Prestige programming in the era of niche fandom

As the D2C big bang moment moves into its global expansion phase, the original USP of premium subscription video on demand (SVOD), supplemented by exclusive originals, is now being updated. With the threat of music streaming style commodification always looming, streaming video increasingly needs to differentiate on intangible USPs. Fandom is both the most established and the most potent of these emerging D2C USPs. The dramatic surge of their rival, Disney+, to its first 100 million subscribers within 18 months of launching, was largely motivated by leveraging Disney’s portfolio of fandom universes to drive engagement with the new service. The disruptive impact has been sufficiently strong for SVOD leader Netflix to start diversifying into mobile gaming as it looks for a way to offset its fandom deficit with the media major.

The big unknown for HBO Max is just how long the half-life is for its prestige programming.

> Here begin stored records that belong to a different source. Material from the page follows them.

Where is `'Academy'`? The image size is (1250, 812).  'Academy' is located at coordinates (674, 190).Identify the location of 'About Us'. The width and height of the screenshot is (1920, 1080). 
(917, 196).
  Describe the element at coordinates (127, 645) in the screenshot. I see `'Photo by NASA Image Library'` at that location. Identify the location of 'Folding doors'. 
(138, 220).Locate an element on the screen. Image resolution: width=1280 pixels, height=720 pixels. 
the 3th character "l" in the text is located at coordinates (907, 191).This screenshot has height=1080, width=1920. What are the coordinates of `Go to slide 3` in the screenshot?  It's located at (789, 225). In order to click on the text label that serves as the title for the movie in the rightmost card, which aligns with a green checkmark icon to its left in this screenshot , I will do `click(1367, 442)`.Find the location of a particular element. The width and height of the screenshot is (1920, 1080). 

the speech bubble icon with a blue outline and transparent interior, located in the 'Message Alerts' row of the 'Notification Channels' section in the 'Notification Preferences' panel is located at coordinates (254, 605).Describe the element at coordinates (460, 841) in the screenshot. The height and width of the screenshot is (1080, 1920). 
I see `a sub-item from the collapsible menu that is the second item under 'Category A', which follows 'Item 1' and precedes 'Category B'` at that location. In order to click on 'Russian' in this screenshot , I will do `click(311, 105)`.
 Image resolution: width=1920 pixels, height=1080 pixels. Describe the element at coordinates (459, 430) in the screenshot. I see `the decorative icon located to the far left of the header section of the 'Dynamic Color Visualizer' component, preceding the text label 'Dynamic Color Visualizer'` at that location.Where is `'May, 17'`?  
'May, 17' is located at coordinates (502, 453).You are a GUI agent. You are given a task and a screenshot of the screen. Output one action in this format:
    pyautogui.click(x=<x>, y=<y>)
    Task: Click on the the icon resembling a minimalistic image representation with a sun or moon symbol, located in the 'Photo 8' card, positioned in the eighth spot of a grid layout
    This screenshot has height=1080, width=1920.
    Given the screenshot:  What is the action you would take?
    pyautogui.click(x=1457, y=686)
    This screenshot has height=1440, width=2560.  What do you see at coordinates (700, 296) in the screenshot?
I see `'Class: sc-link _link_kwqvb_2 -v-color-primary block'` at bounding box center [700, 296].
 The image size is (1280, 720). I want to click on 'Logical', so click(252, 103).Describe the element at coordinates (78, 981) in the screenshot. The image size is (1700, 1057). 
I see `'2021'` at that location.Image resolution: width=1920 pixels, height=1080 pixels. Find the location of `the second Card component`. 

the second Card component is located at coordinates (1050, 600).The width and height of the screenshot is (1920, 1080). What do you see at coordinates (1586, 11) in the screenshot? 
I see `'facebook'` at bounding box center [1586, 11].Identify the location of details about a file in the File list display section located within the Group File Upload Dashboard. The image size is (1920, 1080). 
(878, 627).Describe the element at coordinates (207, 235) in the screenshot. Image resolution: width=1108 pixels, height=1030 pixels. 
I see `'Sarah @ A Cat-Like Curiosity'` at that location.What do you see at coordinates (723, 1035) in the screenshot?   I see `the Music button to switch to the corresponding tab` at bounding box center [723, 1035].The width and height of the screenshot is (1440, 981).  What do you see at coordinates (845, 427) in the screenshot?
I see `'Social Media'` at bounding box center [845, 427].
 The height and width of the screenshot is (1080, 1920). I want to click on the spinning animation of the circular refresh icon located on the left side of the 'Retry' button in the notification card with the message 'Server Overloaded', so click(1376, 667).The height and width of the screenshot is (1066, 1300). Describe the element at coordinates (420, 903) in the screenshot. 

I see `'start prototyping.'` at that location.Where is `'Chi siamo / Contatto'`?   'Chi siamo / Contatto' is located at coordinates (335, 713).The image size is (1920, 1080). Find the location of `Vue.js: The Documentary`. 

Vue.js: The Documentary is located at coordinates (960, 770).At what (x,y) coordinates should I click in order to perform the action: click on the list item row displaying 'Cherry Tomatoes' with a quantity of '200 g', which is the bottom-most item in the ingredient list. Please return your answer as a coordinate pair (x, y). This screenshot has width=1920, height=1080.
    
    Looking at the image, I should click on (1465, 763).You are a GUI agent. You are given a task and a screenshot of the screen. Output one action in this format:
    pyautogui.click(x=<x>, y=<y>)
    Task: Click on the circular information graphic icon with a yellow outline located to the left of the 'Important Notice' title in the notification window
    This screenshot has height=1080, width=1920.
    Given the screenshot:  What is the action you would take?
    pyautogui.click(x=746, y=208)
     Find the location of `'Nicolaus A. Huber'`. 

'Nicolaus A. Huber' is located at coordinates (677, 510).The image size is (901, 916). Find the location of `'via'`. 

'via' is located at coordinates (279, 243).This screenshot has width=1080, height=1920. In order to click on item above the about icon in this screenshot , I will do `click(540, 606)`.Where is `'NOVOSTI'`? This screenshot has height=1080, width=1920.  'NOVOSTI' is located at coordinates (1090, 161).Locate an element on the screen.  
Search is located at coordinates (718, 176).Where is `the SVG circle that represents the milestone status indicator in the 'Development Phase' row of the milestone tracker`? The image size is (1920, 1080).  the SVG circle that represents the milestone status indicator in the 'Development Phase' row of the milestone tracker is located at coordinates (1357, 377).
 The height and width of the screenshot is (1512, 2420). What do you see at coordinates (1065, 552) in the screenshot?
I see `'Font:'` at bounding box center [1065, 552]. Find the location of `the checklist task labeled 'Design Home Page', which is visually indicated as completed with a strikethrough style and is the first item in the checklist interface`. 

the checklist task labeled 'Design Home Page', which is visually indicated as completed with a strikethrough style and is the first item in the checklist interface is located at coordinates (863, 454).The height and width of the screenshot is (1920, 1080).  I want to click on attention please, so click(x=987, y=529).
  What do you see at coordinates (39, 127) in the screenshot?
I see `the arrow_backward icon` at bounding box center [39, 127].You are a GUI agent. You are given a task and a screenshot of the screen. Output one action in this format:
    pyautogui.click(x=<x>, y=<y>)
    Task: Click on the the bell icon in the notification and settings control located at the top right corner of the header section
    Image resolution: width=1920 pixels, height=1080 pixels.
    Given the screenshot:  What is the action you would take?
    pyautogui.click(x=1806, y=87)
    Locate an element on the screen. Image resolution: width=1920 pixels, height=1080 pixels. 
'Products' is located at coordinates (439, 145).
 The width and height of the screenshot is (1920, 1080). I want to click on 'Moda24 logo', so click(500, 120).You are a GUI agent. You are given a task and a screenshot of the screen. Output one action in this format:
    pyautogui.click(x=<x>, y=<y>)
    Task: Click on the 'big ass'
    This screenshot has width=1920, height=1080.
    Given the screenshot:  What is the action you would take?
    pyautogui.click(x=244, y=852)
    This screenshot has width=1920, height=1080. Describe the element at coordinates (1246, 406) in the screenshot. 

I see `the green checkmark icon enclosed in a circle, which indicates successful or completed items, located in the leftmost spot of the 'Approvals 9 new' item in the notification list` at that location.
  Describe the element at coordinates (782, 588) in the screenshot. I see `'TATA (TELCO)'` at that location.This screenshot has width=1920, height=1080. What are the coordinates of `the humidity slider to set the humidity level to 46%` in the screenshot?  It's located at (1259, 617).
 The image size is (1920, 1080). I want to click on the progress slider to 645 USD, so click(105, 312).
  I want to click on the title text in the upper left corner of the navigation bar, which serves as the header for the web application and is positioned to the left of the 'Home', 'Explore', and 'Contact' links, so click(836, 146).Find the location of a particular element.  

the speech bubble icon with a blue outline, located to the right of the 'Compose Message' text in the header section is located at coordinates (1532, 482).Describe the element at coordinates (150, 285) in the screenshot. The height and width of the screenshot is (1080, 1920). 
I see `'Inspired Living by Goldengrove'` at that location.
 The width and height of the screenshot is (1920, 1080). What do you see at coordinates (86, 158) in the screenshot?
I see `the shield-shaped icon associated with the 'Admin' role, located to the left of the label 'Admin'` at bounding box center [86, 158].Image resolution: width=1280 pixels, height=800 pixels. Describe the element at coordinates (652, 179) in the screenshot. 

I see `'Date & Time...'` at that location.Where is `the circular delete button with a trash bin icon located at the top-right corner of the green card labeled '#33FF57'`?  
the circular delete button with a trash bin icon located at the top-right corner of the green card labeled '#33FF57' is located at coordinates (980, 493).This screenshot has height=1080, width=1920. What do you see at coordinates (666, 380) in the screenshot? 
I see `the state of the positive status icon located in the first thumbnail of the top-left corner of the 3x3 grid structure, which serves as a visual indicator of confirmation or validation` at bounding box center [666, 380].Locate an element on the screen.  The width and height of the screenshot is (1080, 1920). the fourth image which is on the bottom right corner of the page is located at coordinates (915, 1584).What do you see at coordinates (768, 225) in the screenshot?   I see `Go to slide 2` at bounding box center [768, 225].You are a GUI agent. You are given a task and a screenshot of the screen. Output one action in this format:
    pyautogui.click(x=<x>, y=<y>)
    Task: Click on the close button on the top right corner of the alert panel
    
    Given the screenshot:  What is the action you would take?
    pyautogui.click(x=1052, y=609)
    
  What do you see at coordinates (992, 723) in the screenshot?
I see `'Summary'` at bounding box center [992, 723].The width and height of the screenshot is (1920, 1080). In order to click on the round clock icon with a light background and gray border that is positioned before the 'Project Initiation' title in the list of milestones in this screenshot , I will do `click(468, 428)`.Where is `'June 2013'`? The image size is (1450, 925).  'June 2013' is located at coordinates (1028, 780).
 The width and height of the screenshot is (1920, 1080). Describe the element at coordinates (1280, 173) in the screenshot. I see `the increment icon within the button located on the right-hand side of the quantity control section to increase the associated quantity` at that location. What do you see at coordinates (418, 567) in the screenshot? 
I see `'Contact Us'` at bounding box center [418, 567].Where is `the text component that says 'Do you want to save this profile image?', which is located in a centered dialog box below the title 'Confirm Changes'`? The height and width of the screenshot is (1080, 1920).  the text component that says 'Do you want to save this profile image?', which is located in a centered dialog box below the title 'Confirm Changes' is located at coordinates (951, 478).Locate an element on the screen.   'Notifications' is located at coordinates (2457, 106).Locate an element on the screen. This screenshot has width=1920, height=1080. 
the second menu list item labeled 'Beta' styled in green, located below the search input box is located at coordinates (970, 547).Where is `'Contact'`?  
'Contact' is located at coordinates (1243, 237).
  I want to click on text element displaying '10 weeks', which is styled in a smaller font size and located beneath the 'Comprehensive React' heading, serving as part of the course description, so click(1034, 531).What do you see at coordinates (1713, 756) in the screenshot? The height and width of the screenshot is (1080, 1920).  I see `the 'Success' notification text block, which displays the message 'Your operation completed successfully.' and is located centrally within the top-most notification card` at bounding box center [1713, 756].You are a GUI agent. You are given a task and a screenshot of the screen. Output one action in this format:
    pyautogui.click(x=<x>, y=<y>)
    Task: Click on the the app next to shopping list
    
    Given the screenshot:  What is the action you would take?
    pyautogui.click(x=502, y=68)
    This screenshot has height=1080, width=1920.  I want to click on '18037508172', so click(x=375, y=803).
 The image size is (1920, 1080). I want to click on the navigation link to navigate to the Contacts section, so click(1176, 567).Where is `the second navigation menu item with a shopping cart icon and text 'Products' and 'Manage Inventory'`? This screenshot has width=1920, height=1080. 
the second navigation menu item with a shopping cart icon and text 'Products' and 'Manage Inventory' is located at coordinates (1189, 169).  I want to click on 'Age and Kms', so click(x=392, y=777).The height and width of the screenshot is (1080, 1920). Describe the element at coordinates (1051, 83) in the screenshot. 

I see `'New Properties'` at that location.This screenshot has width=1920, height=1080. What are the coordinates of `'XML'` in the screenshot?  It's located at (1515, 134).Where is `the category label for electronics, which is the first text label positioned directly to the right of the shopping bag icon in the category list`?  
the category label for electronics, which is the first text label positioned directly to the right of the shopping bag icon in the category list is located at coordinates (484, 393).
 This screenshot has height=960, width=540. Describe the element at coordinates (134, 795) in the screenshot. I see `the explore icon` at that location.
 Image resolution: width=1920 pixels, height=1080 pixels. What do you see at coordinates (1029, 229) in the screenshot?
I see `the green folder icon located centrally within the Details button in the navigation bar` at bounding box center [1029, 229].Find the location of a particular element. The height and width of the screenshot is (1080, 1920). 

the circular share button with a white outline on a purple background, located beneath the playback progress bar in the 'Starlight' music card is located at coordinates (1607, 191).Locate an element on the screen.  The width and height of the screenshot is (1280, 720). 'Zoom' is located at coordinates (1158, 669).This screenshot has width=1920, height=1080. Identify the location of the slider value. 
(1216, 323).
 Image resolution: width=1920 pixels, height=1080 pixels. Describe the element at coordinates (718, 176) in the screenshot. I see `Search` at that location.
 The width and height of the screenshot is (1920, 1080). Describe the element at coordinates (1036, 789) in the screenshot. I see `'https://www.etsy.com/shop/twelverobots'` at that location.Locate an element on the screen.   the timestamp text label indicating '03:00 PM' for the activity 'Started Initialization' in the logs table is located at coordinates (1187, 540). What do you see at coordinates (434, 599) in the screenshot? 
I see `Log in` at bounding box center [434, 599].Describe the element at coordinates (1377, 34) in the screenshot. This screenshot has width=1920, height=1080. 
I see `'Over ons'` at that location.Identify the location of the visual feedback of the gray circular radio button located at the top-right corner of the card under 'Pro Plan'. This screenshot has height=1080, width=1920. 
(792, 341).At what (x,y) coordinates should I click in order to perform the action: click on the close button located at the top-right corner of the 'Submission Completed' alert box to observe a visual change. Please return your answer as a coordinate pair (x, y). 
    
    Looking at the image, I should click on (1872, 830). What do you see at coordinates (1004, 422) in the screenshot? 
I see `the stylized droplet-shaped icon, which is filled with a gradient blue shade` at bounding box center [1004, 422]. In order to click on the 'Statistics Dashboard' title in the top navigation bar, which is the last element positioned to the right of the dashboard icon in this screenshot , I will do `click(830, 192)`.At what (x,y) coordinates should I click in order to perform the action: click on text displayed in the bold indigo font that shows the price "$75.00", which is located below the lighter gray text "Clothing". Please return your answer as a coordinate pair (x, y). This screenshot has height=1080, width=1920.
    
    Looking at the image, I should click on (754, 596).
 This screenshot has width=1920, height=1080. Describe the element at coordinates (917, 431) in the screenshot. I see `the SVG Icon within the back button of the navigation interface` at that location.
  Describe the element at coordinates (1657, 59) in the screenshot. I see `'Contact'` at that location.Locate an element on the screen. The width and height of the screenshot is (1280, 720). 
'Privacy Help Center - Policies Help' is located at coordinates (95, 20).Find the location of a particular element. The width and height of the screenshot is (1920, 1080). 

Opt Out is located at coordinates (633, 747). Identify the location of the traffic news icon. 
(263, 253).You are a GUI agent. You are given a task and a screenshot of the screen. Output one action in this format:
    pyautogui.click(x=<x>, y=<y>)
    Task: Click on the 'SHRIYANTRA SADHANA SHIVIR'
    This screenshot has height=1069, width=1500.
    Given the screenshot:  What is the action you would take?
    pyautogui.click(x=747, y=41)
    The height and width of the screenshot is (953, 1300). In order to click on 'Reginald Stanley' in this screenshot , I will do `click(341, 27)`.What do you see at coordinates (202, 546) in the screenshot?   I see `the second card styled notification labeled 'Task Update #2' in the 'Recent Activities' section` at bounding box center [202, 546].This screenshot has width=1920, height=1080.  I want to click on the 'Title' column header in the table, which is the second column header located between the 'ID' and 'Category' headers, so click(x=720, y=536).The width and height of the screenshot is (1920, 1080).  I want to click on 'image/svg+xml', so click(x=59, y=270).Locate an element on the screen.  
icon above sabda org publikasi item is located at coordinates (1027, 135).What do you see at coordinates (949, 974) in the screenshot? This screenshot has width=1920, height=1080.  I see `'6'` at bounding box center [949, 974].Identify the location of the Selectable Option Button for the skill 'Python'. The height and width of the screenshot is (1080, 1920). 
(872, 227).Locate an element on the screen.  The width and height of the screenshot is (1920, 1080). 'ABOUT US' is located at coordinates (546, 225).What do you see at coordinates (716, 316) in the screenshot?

With the majority of its tentpole productions being 10+ years old, the core fandom has been allowed to atrophy, with The WireThe SopranosThe West WingSex and the City etc. all being narratives for a different era and less content-challenged fanbases. The forthcoming HBO Max releases of And Just Like That, and House of the Dragon will be the first meaningful tests of sustaining fandom franchises into a D2C reboot format.

Building show fandom in the streaming era means nurturing asynchronous hits where mass cultural moments have been supplanted by niche cultural movements. In many ways this should play to the inherent strengths of HBO, which is the content lynchpin of the HBO MAX proposition. While The Sopranos and The Wire were critically acclaimed, they never generated the mass audience engagement of traditional TV staples, such as NCIS and The Big Bang Theory. Now, more than ever, HBO’s output no longer has to compete with mainstream attention competitors of the past, as the infinite prime time of video on demand (VOD) compels content to compete on its inherent merits. Inevitably, this fuels fandom as a positive outcome of engagement with content, which successfully rewards consumer engagement. 

With word of mouth now the leading source of TV show recommendations (source: MIDiA Research, Q2 2021 Consumer survey), HBO Max’s decision to focus upon leveraging content IP fandom is now an increasingly savvy strategic play.